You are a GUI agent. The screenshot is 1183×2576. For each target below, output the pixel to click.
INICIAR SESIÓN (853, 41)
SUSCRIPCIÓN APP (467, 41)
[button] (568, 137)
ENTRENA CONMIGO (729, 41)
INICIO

What you have to do:
Return every entry exactly.

Output of the exercise:
You are a GUI agent. The screenshot is 1183×2576. For each target below, output the pixel to click.
INICIAR SESIÓN (853, 41)
SUSCRIPCIÓN APP (467, 41)
[button] (568, 137)
ENTRENA CONMIGO (729, 41)
INICIO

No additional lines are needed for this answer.